While Clara spent her tenth in her room writing a letter to a woman she’d never met: Dear Mrs. Miller, Can you please describe your ride in the dirigible? How long before you will go up again? Would you consider taking along a girl? I’m still quite small, and very light. By the time she was a teen the walls around her
were plastered with clippings, posters, photographs: Lieutenant Lahm alighting from his balloon in the field at Flyingdales Moor, the Wright brothers on the racetrack at Le Mans, the note she got back from Hart O. Berg (You never know … I’ll ask Orville … Maybe one day you’ll pilot your own!), the first woman ever lifted off the earth inside an aeroplane signing her name with an O bold as a daredevil’s loop. And the daredevils themselves! Glenn Curtiss of that lush mustache, sly-eyed Arch Hoxsey with his wry smile. Her first pack of cigarettes she purchased solely for the Ralph Johnstone card inside: goggles raised, chin strap sharpening his jaw, that slight swerve she so loved in the cock of an eyebrow above his steady gaze. At school, the girls talked of which boys they’d like to date. She smoked her Meccas, kept quiet. The boys discussed their options for careers, mocked her when she mentioned Raymonde de Laroche. (Her license! she shouted. That’s France! they jeered.) Why do you even bother? her few friends asked, when, already fourteen, she fought for a seat in the science class. You know this is your last year, anyway.

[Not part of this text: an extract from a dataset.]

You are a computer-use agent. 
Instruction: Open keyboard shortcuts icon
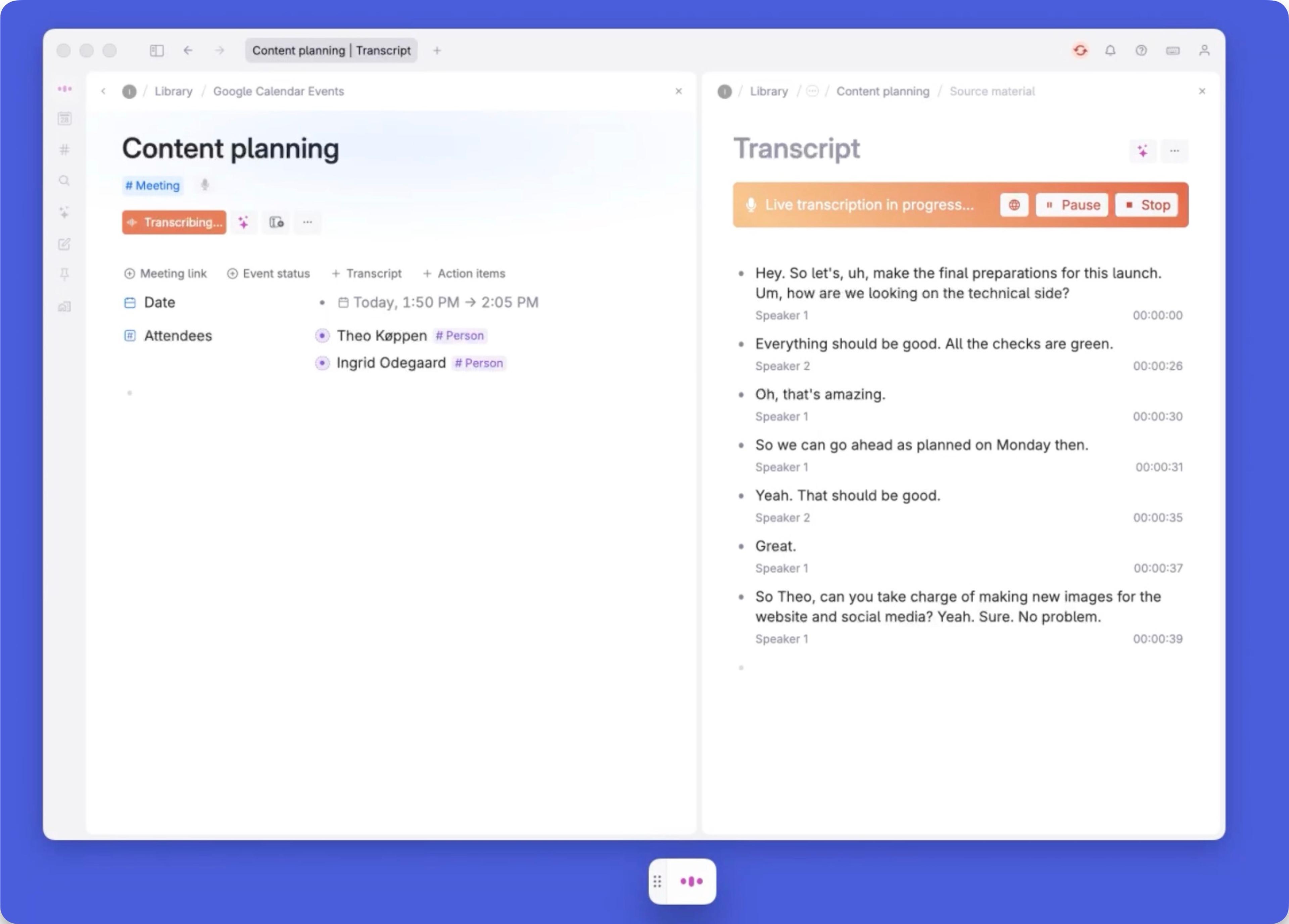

Still, the day her father sat her down it was a shock. She had tried her best to bring him back, curled beside him on the couch reading aloud the news (Blériot across the English Channel! Latham breaks a thousand meters!). She brought him to her room to show him each poster she put up—the Los Angeles expo, the Grande Faime d’Aviation de la Champagne: skies aswirl with aviators thick as bees—hoping to rekindle the heart her mother had heard in his whoop that long-ago first flight. All spring she’d tutored boys in science class, saved just enough: two tickets to the aero meet in Indianapolis that June!
But here was her father shaking his head. “You’re a woman now,” he told her.
Her brother, across the table: “We need you here.”
“And what,” she demanded, “if I go anyway?” To Indianapolis that June, or back to school that fall, or away forever.
“This isn’t New York,” her brother said.
“This is your home,” her father told her.
“Sis”—Larry reached over, touched her arm—“can’t you see this is your job?”